I was using Spring 2.7.1, WebFlux/Kotlin Coroutines in this project. I created a sample project to demo Reactive Spring Security OAuth2 with Auth0 IDP issue.
BTW, I've maintained a WebMvc version to demo Spring Security OAuth2 and OAuth0(updated to Spring 2.7.1), in which the tests are working well.
When I added org.springframework.boot:spring-boot-starter-oauth2-resource-server to our project deps to enable OAuth2 resource server support in our backend API.
But now all API endpoints are protected and returns 401 or 403.
My security config like this.
#Bean
fun springWebFilterChain(http: ServerHttpSecurity, reactiveJwtDecoder: ReactiveJwtDecoder): SecurityWebFilterChain =
http {
csrf { disable() }
httpBasic { disable() }
formLogin { disable() }
logout { disable() }
// enable OAuth2 resource server support
oauth2ResourceServer { jwt { jwtDecoder = reactiveJwtDecoder } }
exceptionHandling {
authenticationEntryPoint = problemSupport
accessDeniedHandler = problemSupport
}
authorizeExchange {
authorize(pathMatchers(GET, "/v1/me"), authenticated)
authorize(anyExchange, permitAll)
}
}
The testing codes is like this, check the complete codes(The tests are ported from other projects, I have not added jwt mock).
#Test
fun `get all posts`() = runTest {
coEvery { posts.findAll() } returns flowOf(
Post(
id = UUID.randomUUID(),
title = "test title",
content = "test content"
)
)
client.get()
.uri("/posts").accept(MediaType.APPLICATION_JSON)
.exchange()
.expectStatus().isOk
.expectBodyList(Post::class.java).hasSize(1)
coVerify(exactly = 1) { posts.findAll() }
}
The get all posts endpoints is set to permitAll, when running curl http://localhost:8080/posts command in a opening Powershell, it works well and print all posts in the console.
When running test of GET /posts endpoint. I got the following info from console.
2022-07-01 12:45:27.021 DEBUG 14132 --- [ main] o.s.w.r.f.client.ExchangeFunctions : [6144e499] HTTP GET /posts
2022-07-01 12:45:27.069 DEBUG 14132 --- [ parallel-1] o.s.w.s.adapter.HttpWebHandlerAdapter : [26193fe] HTTP GET "/posts"
2022-07-01 12:45:27.108 DEBUG 14132 --- [ parallel-1] .s.s.w.s.u.m.AndServerWebExchangeMatcher : Trying to match using org.springframework.security.web.server.csrf.CsrfWebFilter$DefaultRequireCsrfProtectionMatcher#6fc32403
2022-07-01 12:45:27.110 DEBUG 14132 --- [ parallel-1] .s.s.w.s.u.m.AndServerWebExchangeMatcher : Did not match
2022-07-01 12:45:27.146 DEBUG 14132 --- [ parallel-2] o.s.w.s.s.DefaultWebSessionManager : Created new WebSession.

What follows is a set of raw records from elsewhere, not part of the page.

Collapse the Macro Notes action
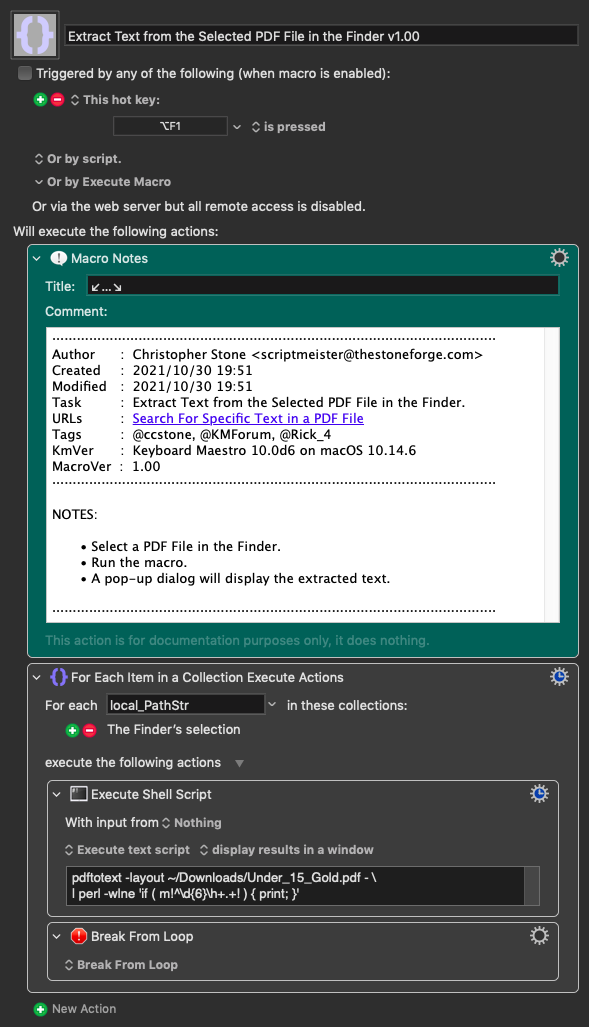This screenshot has height=1027, width=589. (37, 258)

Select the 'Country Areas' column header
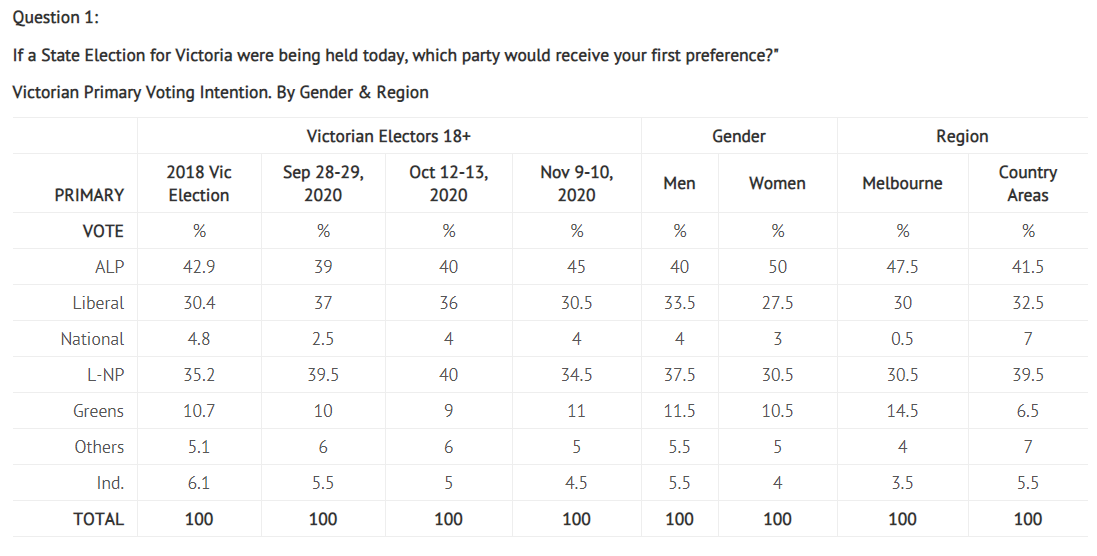click(1027, 184)
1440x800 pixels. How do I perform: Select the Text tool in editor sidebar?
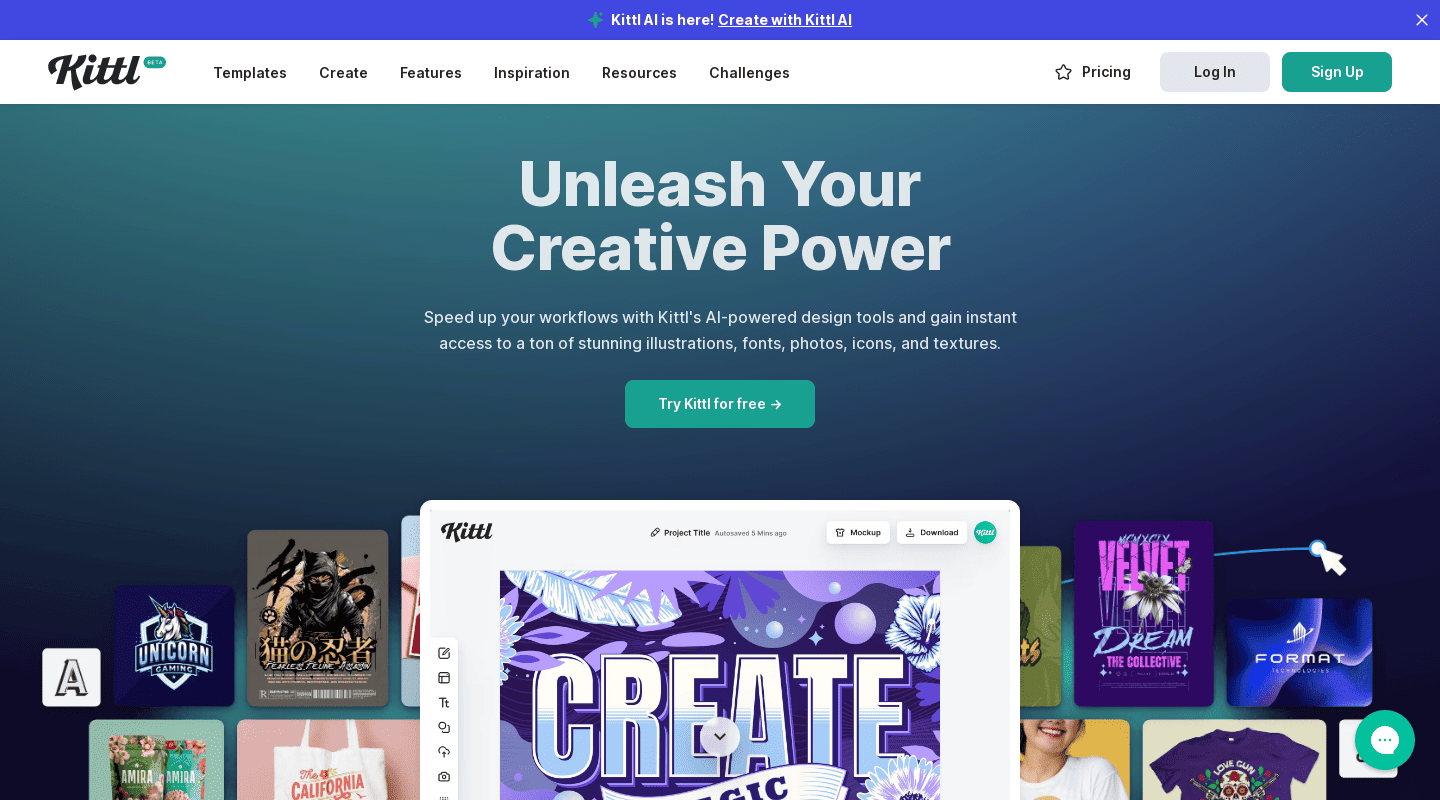click(444, 703)
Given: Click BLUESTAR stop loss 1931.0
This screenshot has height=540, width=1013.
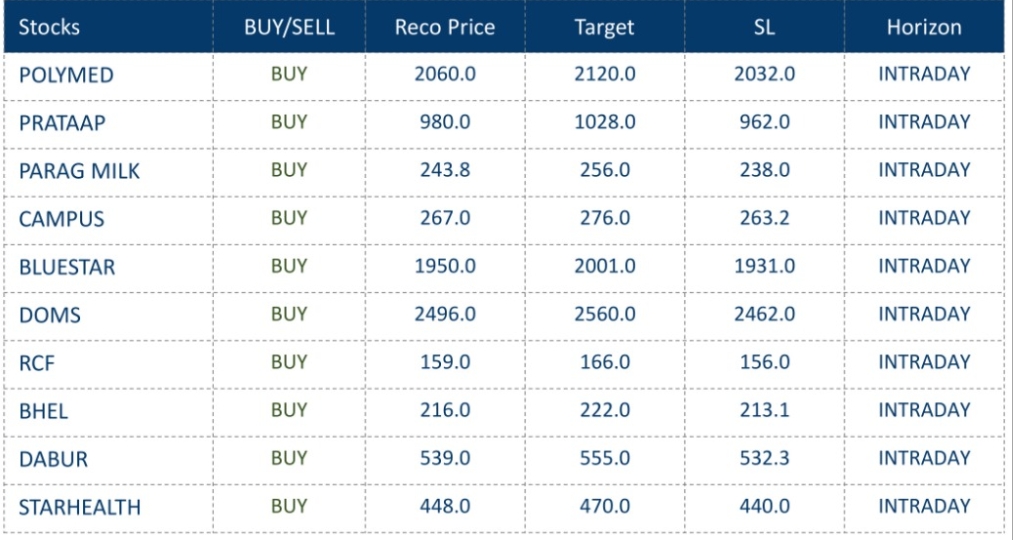Looking at the screenshot, I should point(765,266).
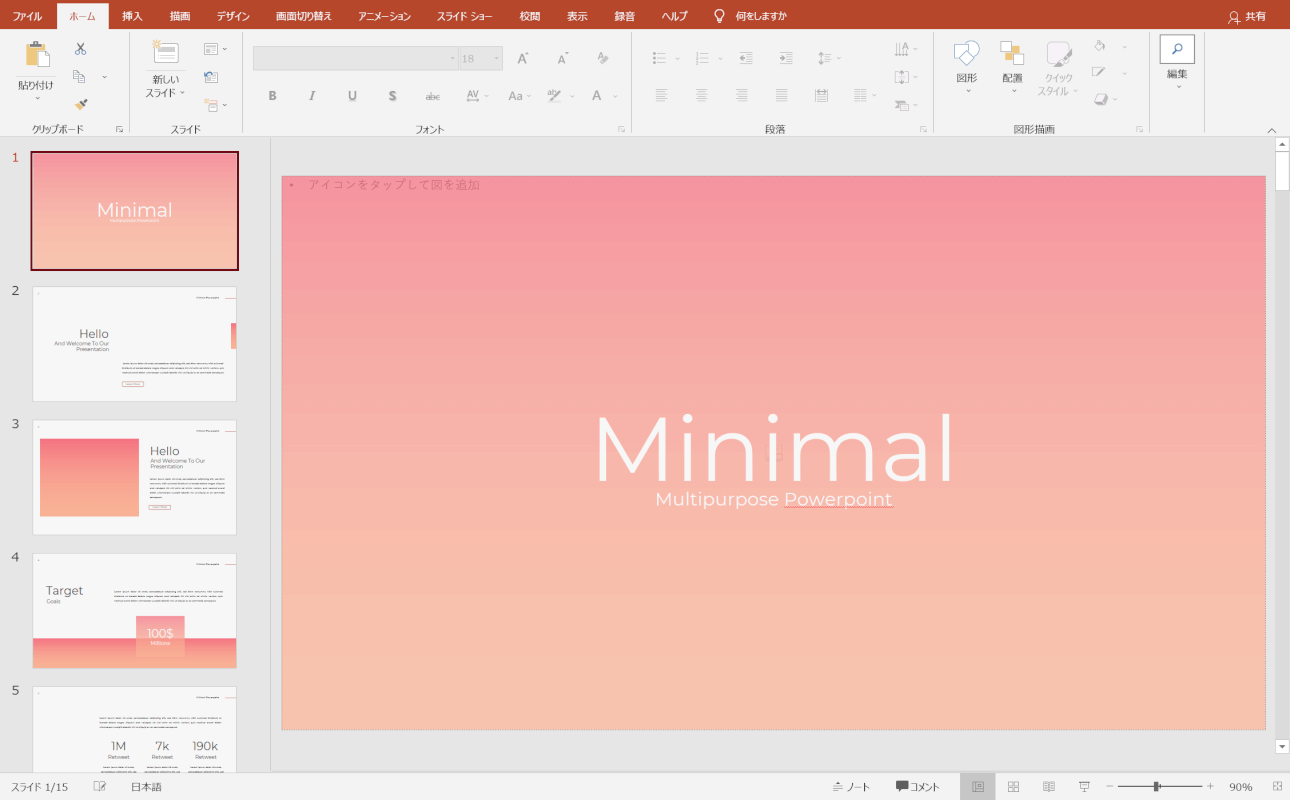Click the Paste clipboard icon
1290x800 pixels.
pos(37,56)
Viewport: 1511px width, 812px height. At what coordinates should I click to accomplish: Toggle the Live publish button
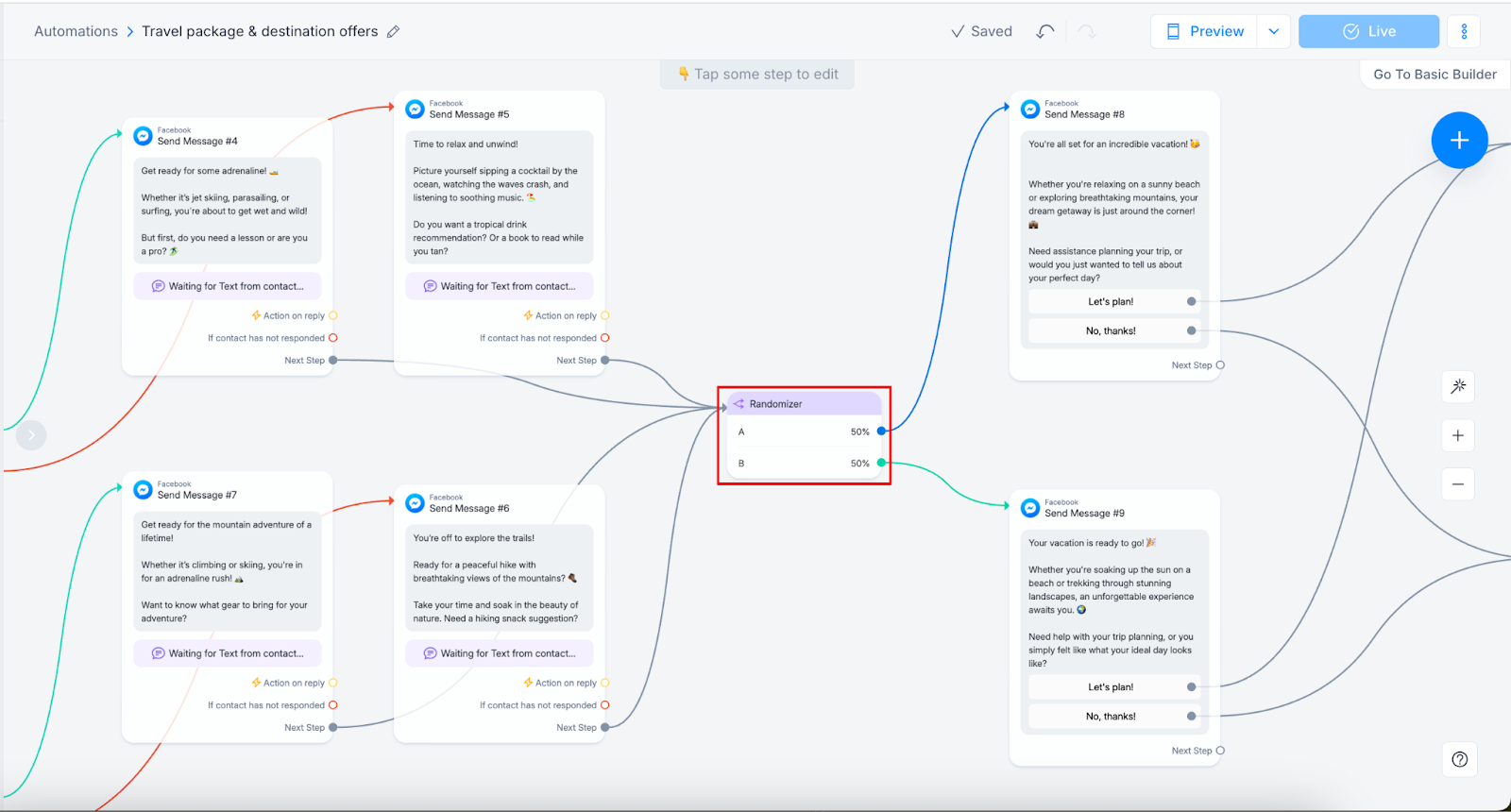point(1368,31)
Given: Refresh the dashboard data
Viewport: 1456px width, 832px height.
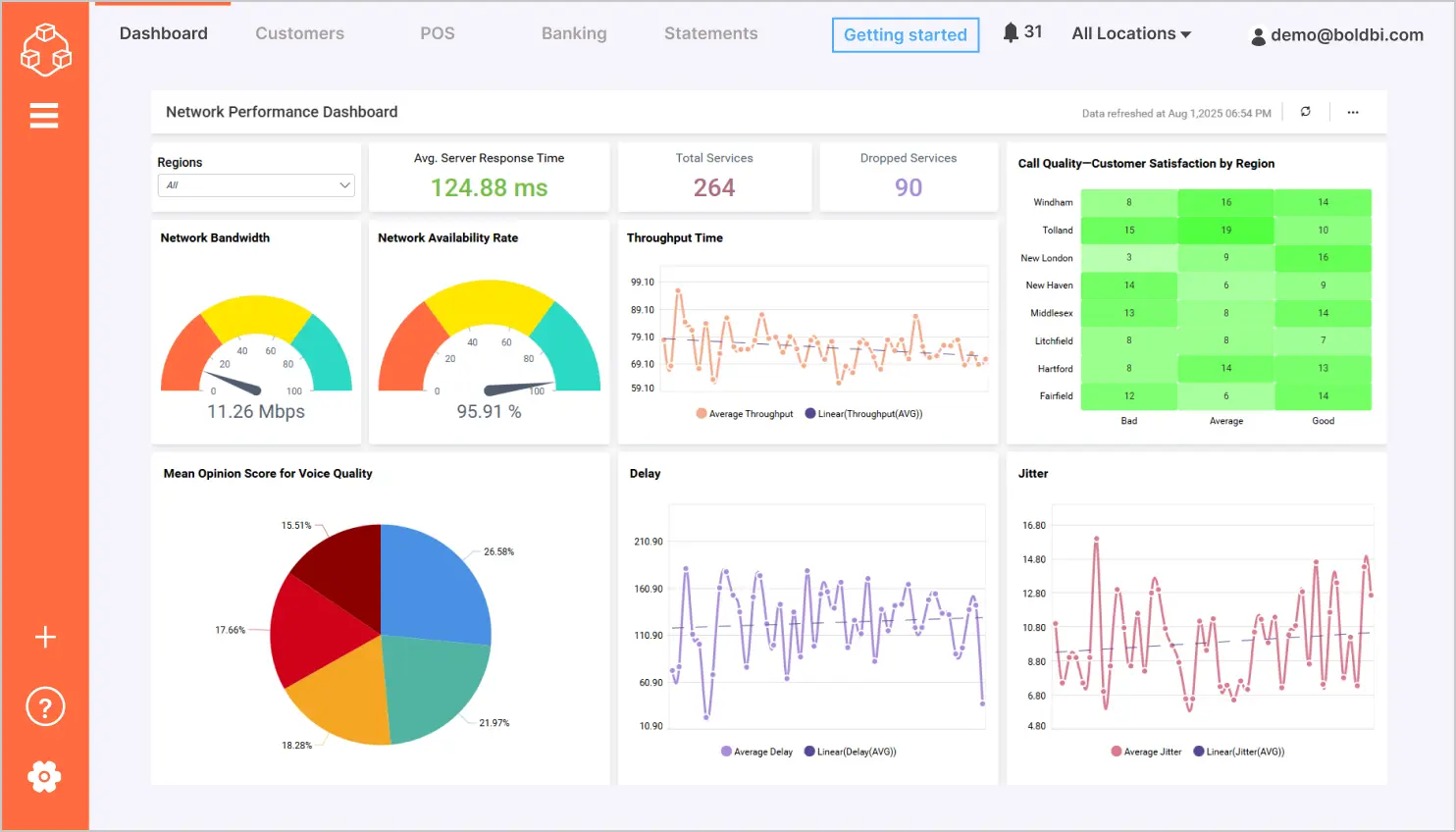Looking at the screenshot, I should tap(1306, 112).
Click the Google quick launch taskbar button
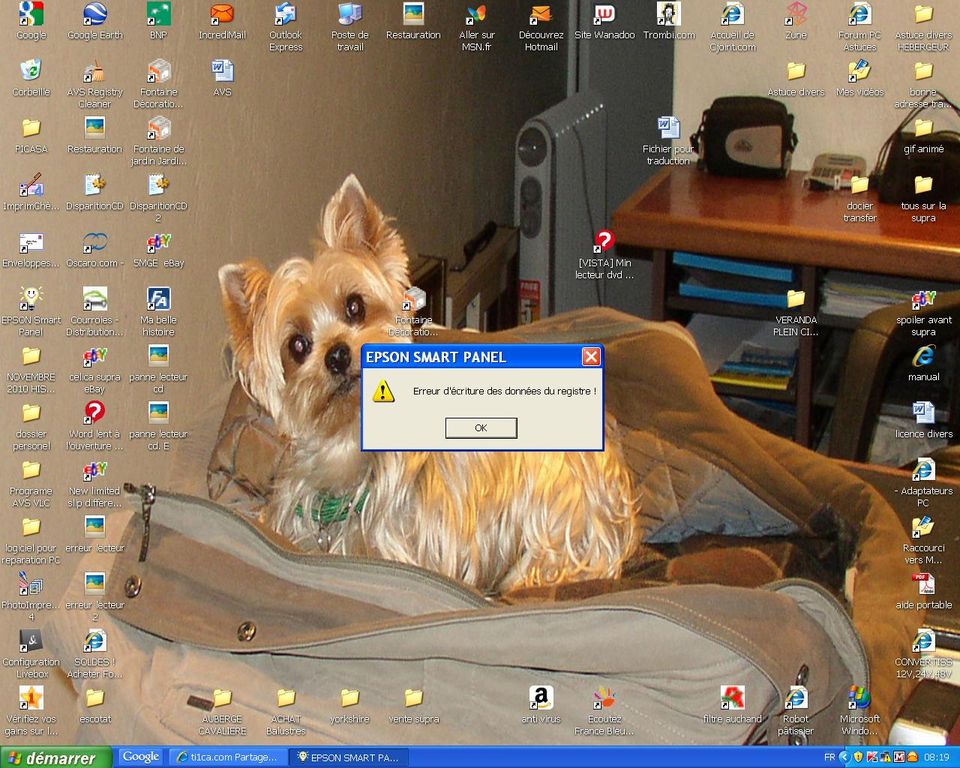The width and height of the screenshot is (960, 768). click(141, 757)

2022-07-01 12:45:27.151 DEBUG 14132 --- [ parallel-2] o.s.s.w.s.u.m.OrServerWebExchangeMatcher : Trying to match using PathMatcherServerWebExchangeMatcher{pattern='/logout', method=POST}
2022-07-01 12:45:27.151 DEBUG 14132 --- [ parallel-2] athPatternParserServerWebExchangeMatcher : Request 'GET /posts' doesn't match 'POST /logout'
2022-07-01 12:45:27.152 DEBUG 14132 --- [ parallel-2] o.s.s.w.s.u.m.OrServerWebExchangeMatcher : No matches found
2022-07-01 12:45:27.156 DEBUG 14132 --- [ parallel-2] a.DelegatingReactiveAuthorizationManager : Checking authorization on '/posts' using org.springframework.security.authorization.AuthenticatedReactiveAuthorizationManager#66bdd968
2022-07-01 12:45:27.159 DEBUG 14132 --- [ parallel-2] ebSessionServerSecurityContextRepository : No SecurityContext found in WebSession: 'org.springframework.web.server.session.InMemoryWebSessionStore$InMemoryWebSession#529dcf30'
2022-07-01 12:45:27.160 DEBUG 14132 --- [ parallel-2] o.s.s.w.s.a.AuthorizationWebFilter : Authorization failed: Access Denied
2022-07-01 12:45:27.174 DEBUG 14132 --- [ parallel-2] ebSessionServerSecurityContextRepository : No SecurityContext found in WebSession: 'org.springframework.web.server.session.InMemoryWebSessionStore$InMemoryWebSession#529dcf30'
2022-07-01 12:45:27.184 DEBUG 14132 --- [ parallel-2] o.s.w.s.adapter.HttpWebHandlerAdapter : [26193fe] Completed 401 UNAUTHORIZED
2022-07-01 12:45:27.189 DEBUG 14132 --- [ parallel-2] o.s.w.r.f.client.ExchangeFunctions : [6144e499] [609b7bfb] Response 401 UNAUTHORIZED
2022-07-01 12:45:27.207 ERROR 14132 --- [ main] o.s.t.w.reactive.server.ExchangeResult : Request details for assertion failure:
> GET /posts
> WebTestClient-Request-Id: [1]
> Accept: [application/json]
No content
< 401 UNAUTHORIZED Unauthorized
< WWW-Authenticate: [Bearer]
< Cache-Control: [no-cache, no-store, max-age=0, must-revalidate]
< Pragma: [no-cache]
< Expires: [0]
< X-Content-Type-Options: [nosniff]
< X-Frame-Options: [DENY]
< X-XSS-Protection: [1 ; mode=block]
< Referrer-Policy: [no-referrer]
0 bytes of content (unknown content-type).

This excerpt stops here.